Cosa fare:
a) Elenca le città dei tribunali nominati nel testo sui centri in Albania.
b) Modifica il testo sui centri in Albania: riscrivi il passo che comincia con "Facendo qualche passo" e termina con "necessità e proporzionalità.", mettendo "sorveglianza" al posto di "vigilanza".

++++ Estratto del testo

Pur riguardando il caso in esame un cittadino moldavo, la Corte aveva avuto modo di precisare che un Paese può considerarsi sicuro solo se lo sia su tutto il suo territorio in modo omogeneo e per tutte le persone che lo abitano, ribadendo inoltre che la qualifica di Paese sicuro vada riesaminata dal giudice per ciascuna decisione. Ecco che quindi il Tribunale di Roma ha stabilito che l’Egitto e il Bangladesh – da cui arrivano ogni anno in Italia migliaia di richiedenti asilo – non possono essere considerati sicuri perché non rispettano tale definizione considerato che gli attivisti politici di opposizione vengono spesso perseguitati e ci sono leggi molto severe contro chi appartiene alla comunità LGBTQIA+.
Le persone migranti deportate – crediamo proprio che sia questo il termine giusto da utilizzare – sono quindi state trasferite nuovamente in Italia, con buona pace delle ingenti risorse pubbliche spese in questa pantomima. E così, pochi giorni dopo la decisione, il Consiglio dei Ministri ha approvato un decreto legge che contiene una lista dei Paesi considerati sicuri, nel tentativo di mantenere aperti i centri in Albania e, secondo le parole del Ministro Piantedosi, offrire ai giudici un parametro per l’applicazione della legge, con una chiara e indebita commistione del potere esecutivo in quello della magistratura.
Facendo qualche passo indietro, le strutture sono state costruite con risorse italiane e verranno gestite dall’Italia, ma l’Albania avrà invece il compito della vigilanza, del controllo e dell’eventuale arresto. Fin dall’inizio di questo raccapricciante progetto, da più parti esperti avevano fatto notare che le basi giuridiche su cui fondava rischiavano di violare le sovraordinate norme europee e in particolare il divieto di respingimenti collettivi. Ricordiamo inoltre che nei mesi scorsi già il Tribunale di Palermo e quello di Catania avevano avuto modo di sottolineare come la cosiddetta direttiva UE “accoglienza” prevede il trattenimento per i richiedenti asilo solo quale extrema ratio – mentre nel caso dell’Albania diventa la norma – e che in ogni caso vadano rispettati gli irrinunciabili principi di necessità e proporzionalità.
Il Governo è ben consapevole di quanto scricchioli il “progetto innovativo” di cui si vanta: ce lo dimostra lo stesso viaggio così piccolo – appena 16 persone a dispetto dei costi enormi sostenuti – che assomiglia molto a un tentativo di dimostrare all’opinione pubblica che il Protocollo stava assumendo la forma promessa. Il decreto legge sui Paesi sicuri diventa così l’ultimo tentativo di avvalorare le tesi finora sostenute, salvo poi, nel caso di insuccesso, appellarsi ai complotti politici della magistratura.

++++++++
++++ Dati mostrati

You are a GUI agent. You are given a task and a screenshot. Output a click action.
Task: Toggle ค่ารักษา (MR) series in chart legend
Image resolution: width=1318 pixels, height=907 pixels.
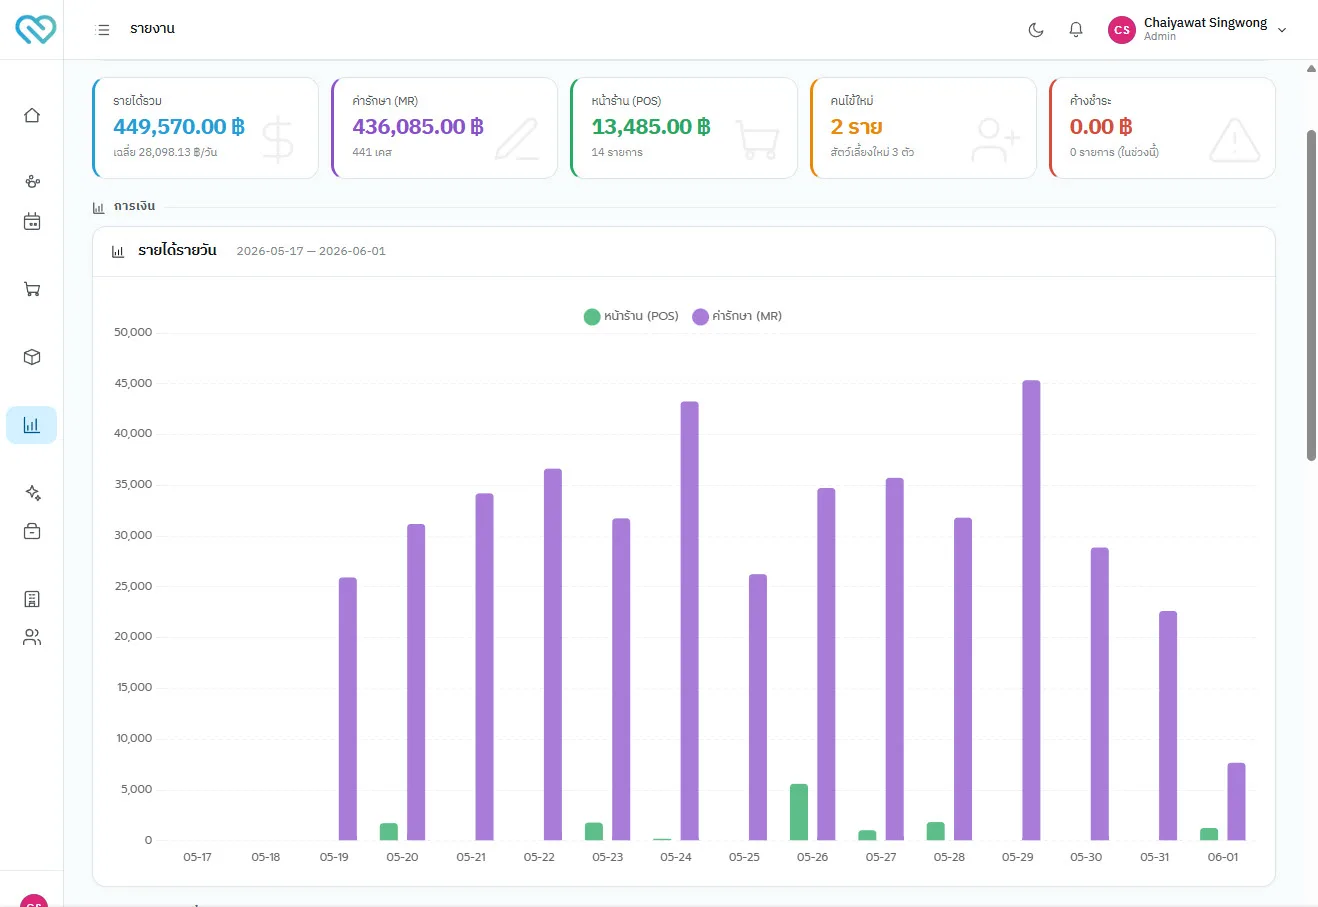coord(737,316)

++++++++
++++ Dati mostrati

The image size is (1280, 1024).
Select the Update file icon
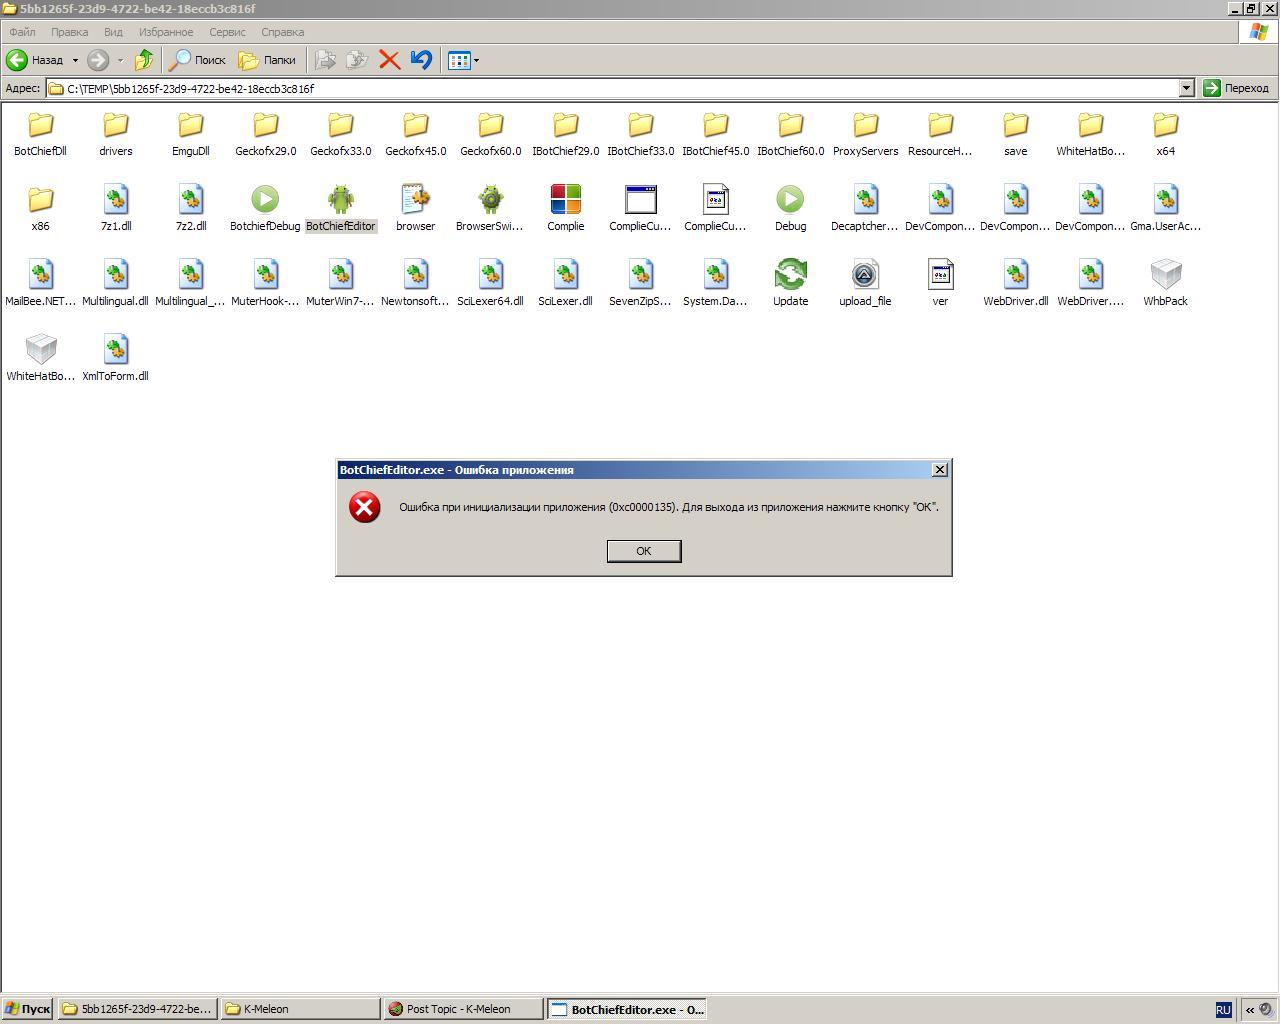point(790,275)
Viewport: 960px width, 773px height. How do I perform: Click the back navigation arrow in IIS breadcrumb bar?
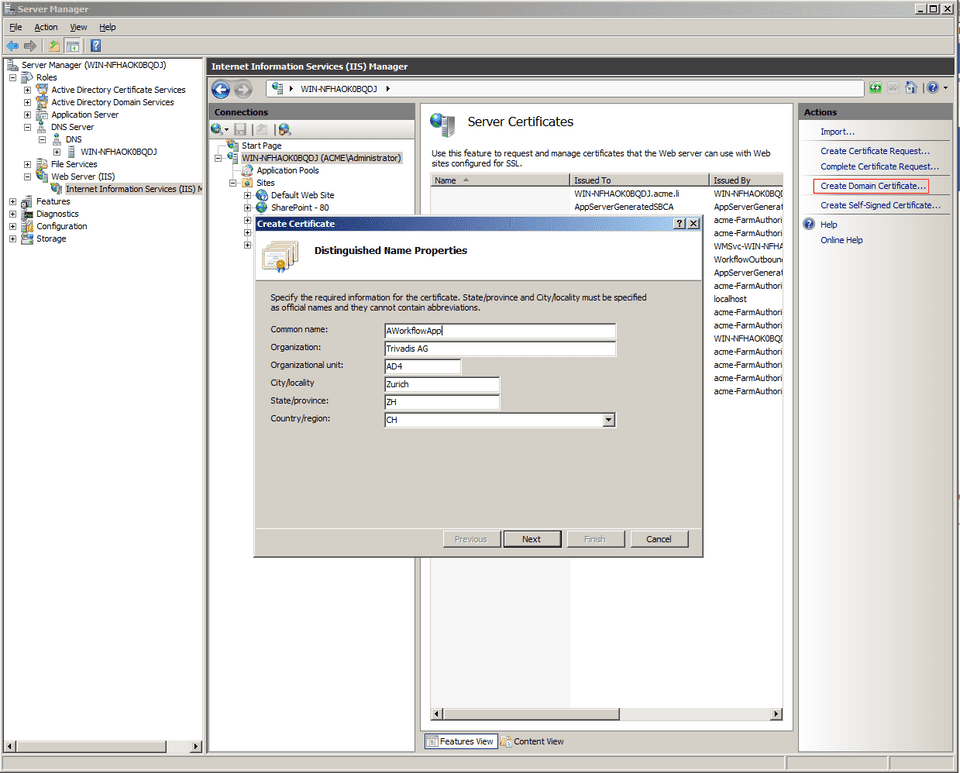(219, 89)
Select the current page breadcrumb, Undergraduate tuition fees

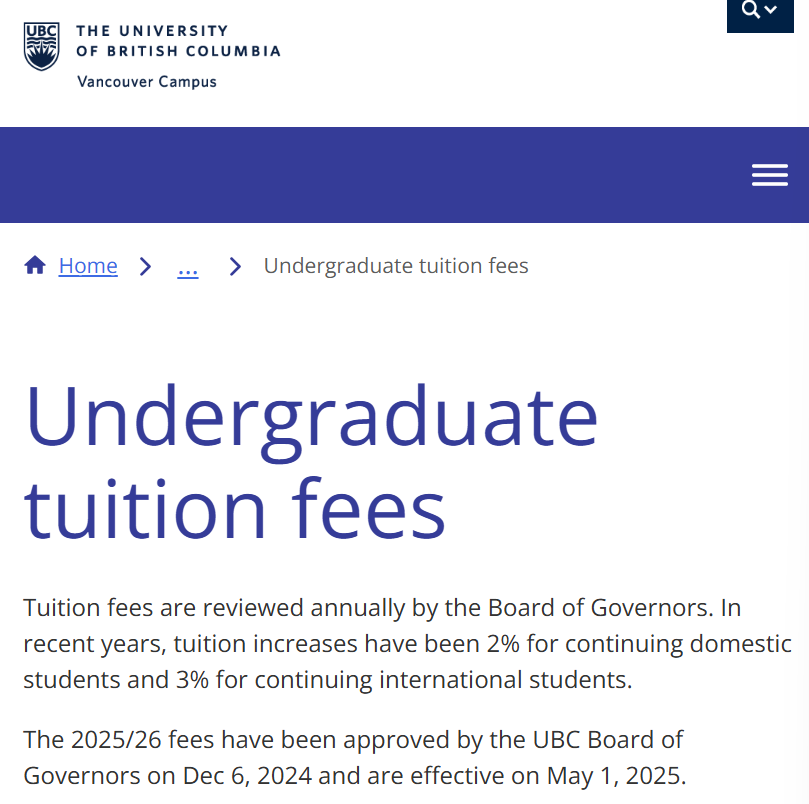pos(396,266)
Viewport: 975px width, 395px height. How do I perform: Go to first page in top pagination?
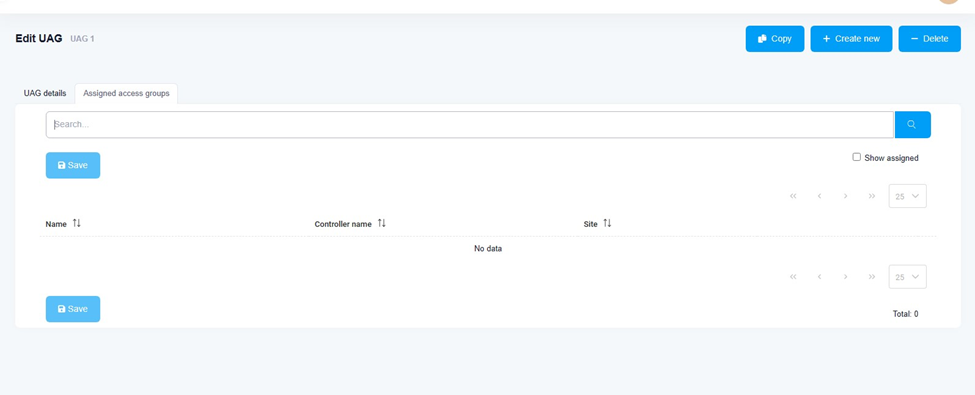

++++++++
++++ Dati mostrati

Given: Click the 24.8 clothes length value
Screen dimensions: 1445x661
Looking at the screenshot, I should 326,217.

++++++++

Risposte attese:
a) Roma, Palermo, Catania

b)
Facendo qualche passo indietro, le strutture sono state costruite con risorse italiane e verranno gestite dall’Italia, ma l’Albania avrà invece il compito della sorveglianza, del controllo e dell’eventuale arresto. Fin dall’inizio di questo raccapricciante progetto, da più parti esperti avevano fatto notare che le basi giuridiche su cui fondava rischiavano di violare le sovraordinate norme europee e in particolare il divieto di respingimenti collettivi. Ricordiamo inoltre che nei mesi scorsi già il Tribunale di Palermo e quello di Catania avevano avuto modo di sottolineare come la cosiddetta direttiva UE “accoglienza” prevede il trattenimento per i richiedenti asilo solo quale extrema ratio – mentre nel caso dell’Albania diventa la norma – e che in ogni caso vadano rispettati gli irrinunciabili principi di necessità e proporzionalità.